For Town Mountain Supper Club we recently had a “Carrabba’s Night!” One of our peeps is a former Carrabba’s chef, and he knows ALL THE SECRETS to the menu! We love having him cook for us!
I was in charge of the appetizer, and thought it would be fitting to do a Bruschetta Board filled with all kinds of toppings to spread on toasted baguette slices. Over the next couple weeks, I’ll be sharing all the recipes — today’s is the classic tomato bruschetta recipe. This recipe is the only tomato bruschetta recipe you will need! It is so simple, but perfectly matched.

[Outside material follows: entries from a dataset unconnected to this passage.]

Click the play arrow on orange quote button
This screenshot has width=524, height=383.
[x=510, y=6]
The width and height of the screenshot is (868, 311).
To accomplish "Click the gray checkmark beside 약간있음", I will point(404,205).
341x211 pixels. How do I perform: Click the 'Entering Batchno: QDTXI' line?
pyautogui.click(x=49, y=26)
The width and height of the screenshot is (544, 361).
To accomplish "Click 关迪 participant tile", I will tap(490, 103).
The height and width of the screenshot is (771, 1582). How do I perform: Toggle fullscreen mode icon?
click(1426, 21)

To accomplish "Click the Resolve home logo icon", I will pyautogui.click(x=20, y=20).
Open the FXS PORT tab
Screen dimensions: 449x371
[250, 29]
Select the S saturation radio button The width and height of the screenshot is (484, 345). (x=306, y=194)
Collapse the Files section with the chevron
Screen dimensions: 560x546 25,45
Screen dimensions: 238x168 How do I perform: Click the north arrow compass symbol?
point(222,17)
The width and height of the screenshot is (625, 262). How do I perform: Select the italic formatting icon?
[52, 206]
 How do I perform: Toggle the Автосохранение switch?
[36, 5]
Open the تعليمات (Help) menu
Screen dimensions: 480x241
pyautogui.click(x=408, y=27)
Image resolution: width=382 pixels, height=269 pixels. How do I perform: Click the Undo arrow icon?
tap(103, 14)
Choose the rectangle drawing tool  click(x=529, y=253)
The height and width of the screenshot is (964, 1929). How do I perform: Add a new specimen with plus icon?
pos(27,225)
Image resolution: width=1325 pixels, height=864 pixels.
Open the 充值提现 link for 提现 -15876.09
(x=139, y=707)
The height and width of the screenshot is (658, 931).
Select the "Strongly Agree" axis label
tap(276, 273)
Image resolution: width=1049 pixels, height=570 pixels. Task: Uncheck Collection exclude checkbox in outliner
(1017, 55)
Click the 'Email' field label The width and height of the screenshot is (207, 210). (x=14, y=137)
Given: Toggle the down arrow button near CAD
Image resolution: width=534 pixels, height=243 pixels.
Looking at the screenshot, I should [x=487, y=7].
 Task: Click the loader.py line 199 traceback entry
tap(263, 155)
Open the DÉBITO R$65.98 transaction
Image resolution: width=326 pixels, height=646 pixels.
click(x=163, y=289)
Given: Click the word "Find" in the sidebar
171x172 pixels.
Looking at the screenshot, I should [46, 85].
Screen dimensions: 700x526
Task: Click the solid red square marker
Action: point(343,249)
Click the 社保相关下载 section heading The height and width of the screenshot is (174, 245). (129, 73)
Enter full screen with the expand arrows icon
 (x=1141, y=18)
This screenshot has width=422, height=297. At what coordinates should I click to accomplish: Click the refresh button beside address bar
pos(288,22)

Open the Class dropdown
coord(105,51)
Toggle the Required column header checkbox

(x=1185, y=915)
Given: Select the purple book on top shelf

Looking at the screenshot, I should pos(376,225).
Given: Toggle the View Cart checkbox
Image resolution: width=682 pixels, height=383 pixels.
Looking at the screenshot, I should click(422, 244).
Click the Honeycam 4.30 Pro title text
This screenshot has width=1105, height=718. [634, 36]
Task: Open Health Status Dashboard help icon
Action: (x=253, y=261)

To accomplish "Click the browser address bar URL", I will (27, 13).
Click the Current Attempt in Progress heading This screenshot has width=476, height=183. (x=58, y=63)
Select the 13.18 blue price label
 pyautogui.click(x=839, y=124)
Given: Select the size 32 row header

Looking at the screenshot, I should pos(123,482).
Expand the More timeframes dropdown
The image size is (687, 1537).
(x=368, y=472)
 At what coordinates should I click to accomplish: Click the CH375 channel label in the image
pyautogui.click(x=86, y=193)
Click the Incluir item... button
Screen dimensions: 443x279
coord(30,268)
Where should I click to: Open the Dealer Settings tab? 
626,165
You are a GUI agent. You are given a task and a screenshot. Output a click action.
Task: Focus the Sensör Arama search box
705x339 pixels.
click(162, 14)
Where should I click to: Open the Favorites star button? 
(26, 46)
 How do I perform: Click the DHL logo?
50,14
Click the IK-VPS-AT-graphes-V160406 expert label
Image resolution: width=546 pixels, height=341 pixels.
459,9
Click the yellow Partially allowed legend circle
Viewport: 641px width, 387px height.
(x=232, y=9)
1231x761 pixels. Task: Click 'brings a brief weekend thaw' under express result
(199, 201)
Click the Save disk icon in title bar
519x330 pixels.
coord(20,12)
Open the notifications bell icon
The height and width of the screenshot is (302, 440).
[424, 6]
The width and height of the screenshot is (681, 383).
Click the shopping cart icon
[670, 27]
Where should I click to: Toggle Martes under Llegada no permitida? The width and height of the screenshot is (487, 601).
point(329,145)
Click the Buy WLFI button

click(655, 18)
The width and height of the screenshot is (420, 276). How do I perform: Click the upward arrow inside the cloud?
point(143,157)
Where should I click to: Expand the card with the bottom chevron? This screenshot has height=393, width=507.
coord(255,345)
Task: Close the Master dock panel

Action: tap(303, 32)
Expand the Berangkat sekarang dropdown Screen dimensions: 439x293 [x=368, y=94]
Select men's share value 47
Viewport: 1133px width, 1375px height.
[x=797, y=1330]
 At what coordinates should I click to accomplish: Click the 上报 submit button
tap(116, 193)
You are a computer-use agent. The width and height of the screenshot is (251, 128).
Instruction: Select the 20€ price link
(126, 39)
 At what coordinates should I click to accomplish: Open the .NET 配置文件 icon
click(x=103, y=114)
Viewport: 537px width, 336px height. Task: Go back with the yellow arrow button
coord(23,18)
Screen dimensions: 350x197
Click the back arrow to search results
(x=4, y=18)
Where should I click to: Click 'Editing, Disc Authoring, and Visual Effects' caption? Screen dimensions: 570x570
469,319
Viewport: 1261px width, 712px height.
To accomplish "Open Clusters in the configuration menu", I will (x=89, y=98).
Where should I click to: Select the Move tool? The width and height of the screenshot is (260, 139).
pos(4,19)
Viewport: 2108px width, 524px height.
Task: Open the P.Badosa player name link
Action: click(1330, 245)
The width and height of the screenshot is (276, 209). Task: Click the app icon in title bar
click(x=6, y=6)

Yes! This grazing board even had shrimp cocktail included!
And, it was pretty darn yummy!
Bruschetta actually refers to the bread. I didn’t grill my bread — but, bruschette in Italian is the equivalent of “roast over coals” — the usual grill marks create a “grate” for you to rub fresh garlic on each of the slices, leaving a deliciously spicy garlicky taste to pair up! The topping is essentially a tomato salad. But, here in the Good U S of A, bruschetta is exactly the recipe I’m giving you today. The tomato salad is what bruschetta is all about in the summer time — the tomatoes are ripe and hearty, and basil comes in overwhelmingly! This is a great way to use up lots of tomatoes!
Need ideas for a Bruschetta Bar Grazing Board?!
These are the recipes I’ll be sharing with you over the next little bit…
- Tomato Bruschetta Topping
- Feta & Boursin Cheese Spread
- Sun Dried Tomato Goat Cheese Spread
- Triple Italian Bruschetta Spread
All these go great with toasted slices of a baguette! I toasted one “round” of slices with just butter, then rubbed a fresh garlic clove over each one after it finished toasting under the broiler. The second round, I did a little number on…. Italian Herbs, White Wine, and Fresh Garlic. You’ll definitely want to stay in touch to get that recipe!
Tomato Bruschetta couldn’t be anymore simple, y’all! Slice small (or large!) tomatoes into bite size pieces, grate some fresh cloves of garlic overtop of the tomatoes with a microplane, add in minced shallots, and some basil ribbons. Stir with red wine vinegar, capers + a plop of the caper brine, salt & pepper. Gently toss all of this together, and let it sit for an hour in the fridge.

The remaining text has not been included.